Hintikka (1969) の覚書
I
哲学的分析に携わる者は誰でも、義務論理を研究するとよい。本稿の主題はとにかくこれである。義務論理の意味論的アプローチは[…]と同じくらい明瞭な例[手本]を与える、ということを私は示唆するつもりである。それら例は次を含む。
- 真理や無矛盾の基準を得る目的のための、われわれの直観の活用(これらはまた、副産物として論理的証明の規則を生むだろう)。

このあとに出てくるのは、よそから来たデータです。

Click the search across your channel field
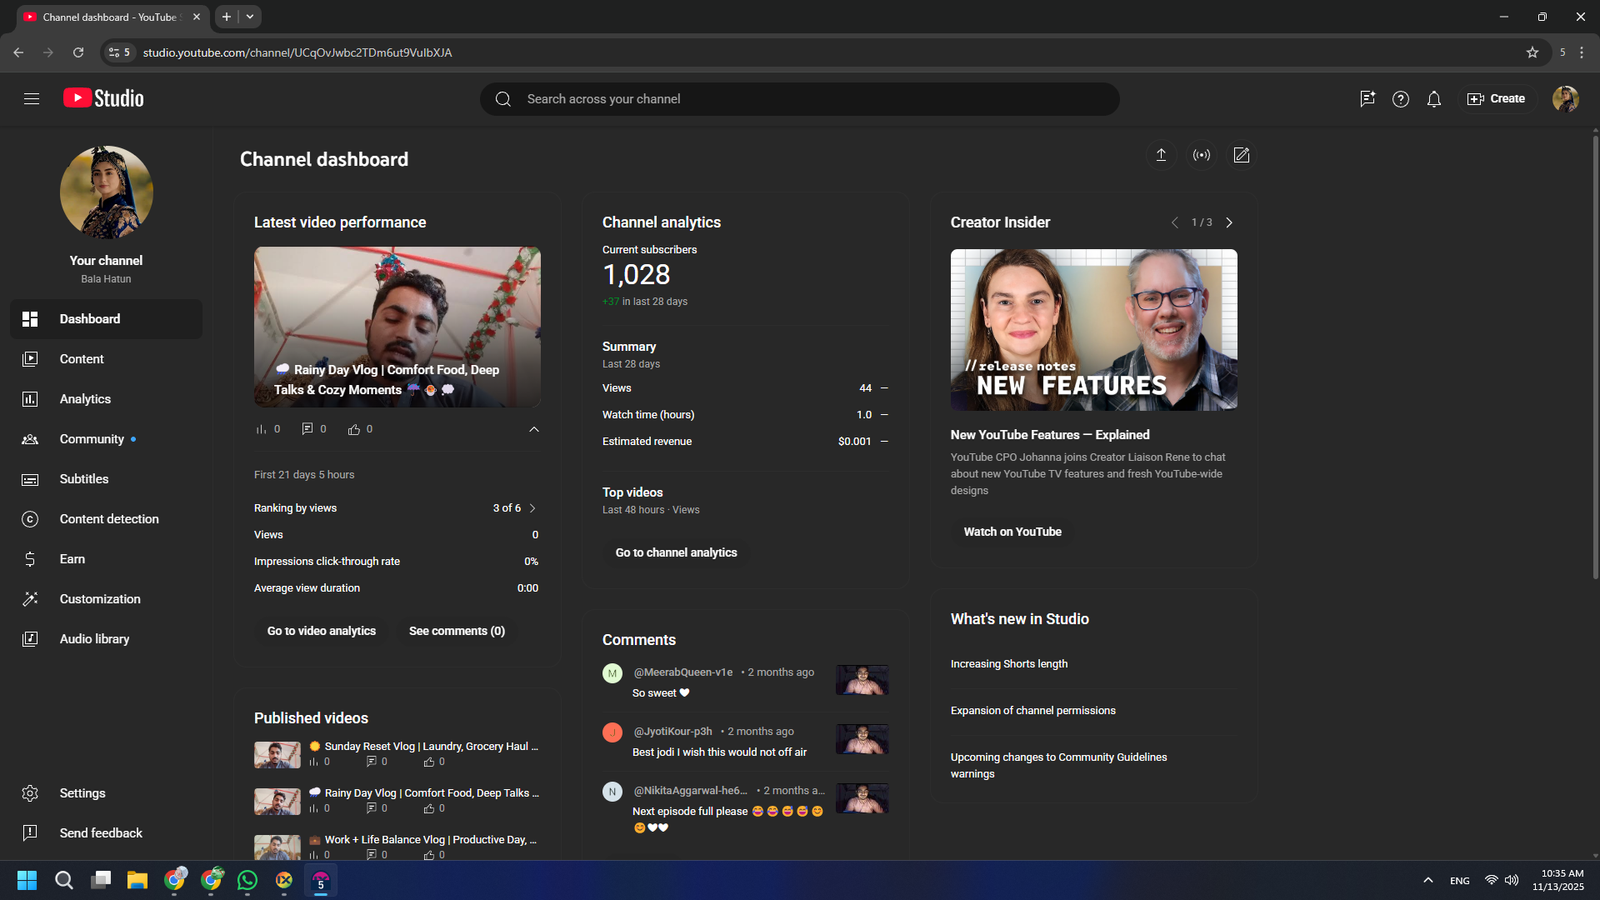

- 意味論的洞察の観点からの、われわれの直観の再教育。
- 分析が生み出した枠組みのなかの伝統的な概念・教義の解釈。
- 繊細で遠回りな仕方での、われわれの直観から真理を引き出す方法の開発。
- 日常語で使っているいくつかの概念のなかに含まれる内在的な曖昧さの発見。
- それら曖昧さを見過ごすことによって生ずる誤謬の暴露。
II
ある可能世界Mでどんな規範が成立しているかを知ることは、Mで成立する規範に従っている可能世界はどれかを知ることにほかならない。そういう可能世界のことを、Mの規範的代替(deontic alternatives)と呼ぶことにしよう。この用語は、可能世界の部分的記述に対しても用いることにする。
文献
Hintikka, Jaakko, “Deontic Logic and its Philosophical Morals,” Models for Modalities: Selected Essays, Springer Netherlands, 1969, pp. 184–214.